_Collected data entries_

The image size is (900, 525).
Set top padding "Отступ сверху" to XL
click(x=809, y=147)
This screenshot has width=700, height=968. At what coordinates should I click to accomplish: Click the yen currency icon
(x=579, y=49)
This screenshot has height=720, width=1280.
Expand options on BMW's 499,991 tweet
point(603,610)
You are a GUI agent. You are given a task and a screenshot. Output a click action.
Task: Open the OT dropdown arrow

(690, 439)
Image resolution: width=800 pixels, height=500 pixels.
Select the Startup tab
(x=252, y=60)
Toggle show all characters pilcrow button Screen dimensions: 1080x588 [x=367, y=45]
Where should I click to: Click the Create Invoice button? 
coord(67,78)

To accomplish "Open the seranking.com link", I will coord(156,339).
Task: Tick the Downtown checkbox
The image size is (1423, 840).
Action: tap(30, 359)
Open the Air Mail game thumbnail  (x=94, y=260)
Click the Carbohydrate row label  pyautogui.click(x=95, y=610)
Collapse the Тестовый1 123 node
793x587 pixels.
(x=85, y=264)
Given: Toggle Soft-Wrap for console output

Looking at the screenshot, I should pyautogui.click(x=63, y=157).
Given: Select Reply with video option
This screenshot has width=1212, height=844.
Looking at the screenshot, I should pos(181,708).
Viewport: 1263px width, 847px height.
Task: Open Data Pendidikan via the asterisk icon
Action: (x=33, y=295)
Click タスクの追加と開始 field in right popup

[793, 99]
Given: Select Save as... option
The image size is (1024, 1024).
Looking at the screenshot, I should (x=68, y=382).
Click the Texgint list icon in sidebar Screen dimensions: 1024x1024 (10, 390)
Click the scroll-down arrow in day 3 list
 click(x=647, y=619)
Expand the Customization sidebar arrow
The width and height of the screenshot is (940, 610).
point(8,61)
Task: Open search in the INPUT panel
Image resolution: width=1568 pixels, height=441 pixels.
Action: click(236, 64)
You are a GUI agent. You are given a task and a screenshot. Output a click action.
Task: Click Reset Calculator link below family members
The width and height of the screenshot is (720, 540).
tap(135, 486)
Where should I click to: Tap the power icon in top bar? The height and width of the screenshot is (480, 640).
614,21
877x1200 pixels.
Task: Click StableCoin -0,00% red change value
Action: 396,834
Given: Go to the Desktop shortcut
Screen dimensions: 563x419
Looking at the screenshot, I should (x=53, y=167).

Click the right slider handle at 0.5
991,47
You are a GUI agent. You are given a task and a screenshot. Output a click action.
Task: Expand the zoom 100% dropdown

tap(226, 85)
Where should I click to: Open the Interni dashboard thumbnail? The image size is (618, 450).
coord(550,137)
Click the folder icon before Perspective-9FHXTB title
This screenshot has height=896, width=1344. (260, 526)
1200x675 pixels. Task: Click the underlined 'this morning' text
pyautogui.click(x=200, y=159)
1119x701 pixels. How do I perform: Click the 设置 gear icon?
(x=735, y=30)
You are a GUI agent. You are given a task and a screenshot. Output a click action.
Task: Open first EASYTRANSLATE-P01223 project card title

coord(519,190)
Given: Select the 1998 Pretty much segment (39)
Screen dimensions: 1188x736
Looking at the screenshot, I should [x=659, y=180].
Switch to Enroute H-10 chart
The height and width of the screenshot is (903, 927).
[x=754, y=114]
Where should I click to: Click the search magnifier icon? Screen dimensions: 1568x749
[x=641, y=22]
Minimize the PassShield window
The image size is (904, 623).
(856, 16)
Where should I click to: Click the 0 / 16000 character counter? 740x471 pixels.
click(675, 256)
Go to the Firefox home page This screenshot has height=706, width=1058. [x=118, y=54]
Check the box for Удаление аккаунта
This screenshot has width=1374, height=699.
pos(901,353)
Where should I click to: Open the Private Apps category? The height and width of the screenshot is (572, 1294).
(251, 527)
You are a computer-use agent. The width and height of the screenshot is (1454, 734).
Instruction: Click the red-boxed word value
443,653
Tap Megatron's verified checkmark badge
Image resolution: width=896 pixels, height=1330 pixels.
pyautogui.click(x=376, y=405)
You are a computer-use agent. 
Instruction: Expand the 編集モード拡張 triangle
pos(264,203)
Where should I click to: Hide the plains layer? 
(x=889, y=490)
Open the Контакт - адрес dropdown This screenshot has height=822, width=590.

_TO DO_
Find each line of the records above that contains the word "Open", and copy those lines.

_COMPLETED TASK_
Task: Open the OT dropdown arrow
To accomplish "Open the seranking.com link", I will coord(156,339).
Open the Air Mail game thumbnail  (x=94, y=260)
Task: Open Data Pendidikan via the asterisk icon
Task: Open search in the INPUT panel
Where should I click to: Open the Interni dashboard thumbnail? The image size is (618, 450).
Task: Open first EASYTRANSLATE-P01223 project card title
Where should I click to: Open the Private Apps category? The height and width of the screenshot is (572, 1294).
Open the Контакт - адрес dropdown This screenshot has height=822, width=590.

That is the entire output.